# TASK TO COMPLETE
Retype every entry word for word.

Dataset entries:
[Start of Attachment]
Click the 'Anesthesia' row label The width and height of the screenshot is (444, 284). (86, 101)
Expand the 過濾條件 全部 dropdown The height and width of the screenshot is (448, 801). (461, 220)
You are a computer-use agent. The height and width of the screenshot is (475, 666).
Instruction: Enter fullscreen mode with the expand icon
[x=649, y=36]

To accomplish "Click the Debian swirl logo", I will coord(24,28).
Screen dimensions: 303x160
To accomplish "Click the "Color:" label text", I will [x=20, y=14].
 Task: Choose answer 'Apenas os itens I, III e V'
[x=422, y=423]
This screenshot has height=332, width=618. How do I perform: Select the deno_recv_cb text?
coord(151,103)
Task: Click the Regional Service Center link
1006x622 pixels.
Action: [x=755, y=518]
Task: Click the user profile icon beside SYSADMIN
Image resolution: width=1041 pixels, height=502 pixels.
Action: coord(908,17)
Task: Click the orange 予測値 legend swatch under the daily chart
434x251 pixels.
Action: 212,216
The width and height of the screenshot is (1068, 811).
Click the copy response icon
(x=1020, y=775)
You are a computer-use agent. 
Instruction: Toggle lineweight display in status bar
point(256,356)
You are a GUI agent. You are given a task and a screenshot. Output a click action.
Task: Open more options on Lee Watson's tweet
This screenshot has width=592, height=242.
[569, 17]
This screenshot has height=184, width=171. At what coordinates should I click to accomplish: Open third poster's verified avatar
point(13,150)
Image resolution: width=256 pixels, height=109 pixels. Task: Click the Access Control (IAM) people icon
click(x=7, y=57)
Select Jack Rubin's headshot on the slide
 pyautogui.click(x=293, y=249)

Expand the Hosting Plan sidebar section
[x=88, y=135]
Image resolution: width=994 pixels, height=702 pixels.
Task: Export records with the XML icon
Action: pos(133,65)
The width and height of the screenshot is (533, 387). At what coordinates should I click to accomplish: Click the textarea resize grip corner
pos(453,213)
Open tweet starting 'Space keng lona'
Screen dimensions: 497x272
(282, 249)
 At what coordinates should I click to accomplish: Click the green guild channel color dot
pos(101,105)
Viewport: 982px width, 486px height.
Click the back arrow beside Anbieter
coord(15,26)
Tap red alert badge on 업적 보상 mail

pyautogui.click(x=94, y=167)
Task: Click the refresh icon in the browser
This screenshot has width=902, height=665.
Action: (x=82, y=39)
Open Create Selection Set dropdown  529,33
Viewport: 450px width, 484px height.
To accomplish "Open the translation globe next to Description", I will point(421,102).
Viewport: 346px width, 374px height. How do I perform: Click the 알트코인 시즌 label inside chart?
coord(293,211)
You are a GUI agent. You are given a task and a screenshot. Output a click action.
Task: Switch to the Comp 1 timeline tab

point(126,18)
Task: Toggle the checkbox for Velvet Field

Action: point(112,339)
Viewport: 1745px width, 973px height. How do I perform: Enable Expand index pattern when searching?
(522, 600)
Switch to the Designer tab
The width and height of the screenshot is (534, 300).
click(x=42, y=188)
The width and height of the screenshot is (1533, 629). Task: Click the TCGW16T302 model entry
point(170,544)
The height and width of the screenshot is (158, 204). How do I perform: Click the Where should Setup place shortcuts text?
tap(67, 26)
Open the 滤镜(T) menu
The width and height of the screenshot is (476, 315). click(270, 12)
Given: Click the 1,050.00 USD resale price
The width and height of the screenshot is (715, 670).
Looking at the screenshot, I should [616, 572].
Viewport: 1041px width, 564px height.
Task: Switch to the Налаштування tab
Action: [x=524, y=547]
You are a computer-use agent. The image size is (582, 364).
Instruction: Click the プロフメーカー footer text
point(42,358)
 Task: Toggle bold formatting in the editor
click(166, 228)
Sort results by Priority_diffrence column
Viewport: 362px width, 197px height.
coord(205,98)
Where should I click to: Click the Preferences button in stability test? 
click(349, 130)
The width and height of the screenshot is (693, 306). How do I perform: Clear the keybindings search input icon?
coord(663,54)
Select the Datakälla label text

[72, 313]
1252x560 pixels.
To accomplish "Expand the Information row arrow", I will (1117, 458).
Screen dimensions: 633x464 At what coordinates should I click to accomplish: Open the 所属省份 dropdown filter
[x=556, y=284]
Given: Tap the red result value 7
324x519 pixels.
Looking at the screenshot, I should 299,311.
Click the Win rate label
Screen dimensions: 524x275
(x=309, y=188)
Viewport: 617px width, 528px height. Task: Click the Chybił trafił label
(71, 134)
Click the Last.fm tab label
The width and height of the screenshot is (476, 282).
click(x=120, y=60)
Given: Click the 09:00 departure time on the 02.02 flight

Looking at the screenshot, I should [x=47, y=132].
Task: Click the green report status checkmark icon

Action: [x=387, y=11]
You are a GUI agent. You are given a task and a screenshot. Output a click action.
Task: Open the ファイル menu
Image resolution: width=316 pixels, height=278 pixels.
[End of Attachment]
# RESPONSE TO THE EXERCISE
Click the 'Anesthesia' row label The width and height of the screenshot is (444, 284). (86, 101)
Expand the 過濾條件 全部 dropdown The height and width of the screenshot is (448, 801). (461, 220)
You are a computer-use agent. The height and width of the screenshot is (475, 666).
Instruction: Enter fullscreen mode with the expand icon
[x=649, y=36]

To accomplish "Click the Debian swirl logo", I will coord(24,28).
Screen dimensions: 303x160
To accomplish "Click the "Color:" label text", I will [x=20, y=14].
 Task: Choose answer 'Apenas os itens I, III e V'
[x=422, y=423]
This screenshot has height=332, width=618. How do I perform: Select the deno_recv_cb text?
coord(151,103)
Task: Click the Regional Service Center link
1006x622 pixels.
Action: [x=755, y=518]
Task: Click the user profile icon beside SYSADMIN
Image resolution: width=1041 pixels, height=502 pixels.
Action: coord(908,17)
Task: Click the orange 予測値 legend swatch under the daily chart
434x251 pixels.
Action: 212,216
The width and height of the screenshot is (1068, 811).
Click the copy response icon
(x=1020, y=775)
You are a computer-use agent. 
Instruction: Toggle lineweight display in status bar
point(256,356)
You are a GUI agent. You are given a task and a screenshot. Output a click action.
Task: Open more options on Lee Watson's tweet
This screenshot has width=592, height=242.
[569, 17]
This screenshot has height=184, width=171. At what coordinates should I click to accomplish: Open third poster's verified avatar
point(13,150)
Image resolution: width=256 pixels, height=109 pixels. Task: Click the Access Control (IAM) people icon
click(x=7, y=57)
Select Jack Rubin's headshot on the slide
 pyautogui.click(x=293, y=249)

Expand the Hosting Plan sidebar section
[x=88, y=135]
Image resolution: width=994 pixels, height=702 pixels.
Task: Export records with the XML icon
Action: pos(133,65)
The width and height of the screenshot is (533, 387). At what coordinates should I click to accomplish: Click the textarea resize grip corner
pos(453,213)
Open tweet starting 'Space keng lona'
Screen dimensions: 497x272
(282, 249)
 At what coordinates should I click to accomplish: Click the green guild channel color dot
pos(101,105)
Viewport: 982px width, 486px height.
Click the back arrow beside Anbieter
coord(15,26)
Tap red alert badge on 업적 보상 mail

pyautogui.click(x=94, y=167)
Task: Click the refresh icon in the browser
This screenshot has width=902, height=665.
Action: (x=82, y=39)
Open Create Selection Set dropdown  529,33
Viewport: 450px width, 484px height.
To accomplish "Open the translation globe next to Description", I will point(421,102).
Viewport: 346px width, 374px height. How do I perform: Click the 알트코인 시즌 label inside chart?
coord(293,211)
You are a GUI agent. You are given a task and a screenshot. Output a click action.
Task: Switch to the Comp 1 timeline tab

point(126,18)
Task: Toggle the checkbox for Velvet Field

Action: point(112,339)
Viewport: 1745px width, 973px height. How do I perform: Enable Expand index pattern when searching?
(522, 600)
Switch to the Designer tab
The width and height of the screenshot is (534, 300).
click(x=42, y=188)
The width and height of the screenshot is (1533, 629). Task: Click the TCGW16T302 model entry
point(170,544)
The height and width of the screenshot is (158, 204). How do I perform: Click the Where should Setup place shortcuts text?
tap(67, 26)
Open the 滤镜(T) menu
The width and height of the screenshot is (476, 315). click(270, 12)
Given: Click the 1,050.00 USD resale price
The width and height of the screenshot is (715, 670).
Looking at the screenshot, I should [616, 572].
Viewport: 1041px width, 564px height.
Task: Switch to the Налаштування tab
Action: [x=524, y=547]
You are a computer-use agent. The image size is (582, 364).
Instruction: Click the プロフメーカー footer text
point(42,358)
 Task: Toggle bold formatting in the editor
click(166, 228)
Sort results by Priority_diffrence column
Viewport: 362px width, 197px height.
coord(205,98)
Where should I click to: Click the Preferences button in stability test? 
click(349, 130)
The width and height of the screenshot is (693, 306). How do I perform: Clear the keybindings search input icon?
coord(663,54)
Select the Datakälla label text

[72, 313]
1252x560 pixels.
To accomplish "Expand the Information row arrow", I will (1117, 458).
Screen dimensions: 633x464 At what coordinates should I click to accomplish: Open the 所属省份 dropdown filter
[x=556, y=284]
Given: Tap the red result value 7
324x519 pixels.
Looking at the screenshot, I should 299,311.
Click the Win rate label
Screen dimensions: 524x275
(x=309, y=188)
Viewport: 617px width, 528px height. Task: Click the Chybił trafił label
(71, 134)
Click the Last.fm tab label
The width and height of the screenshot is (476, 282).
click(x=120, y=60)
Given: Click the 09:00 departure time on the 02.02 flight

Looking at the screenshot, I should [x=47, y=132].
Task: Click the green report status checkmark icon

Action: [x=387, y=11]
You are a GUI agent. You are given a task and a screenshot. Output a click action.
Task: Open the ファイル menu
Image resolution: width=316 pixels, height=278 pixels.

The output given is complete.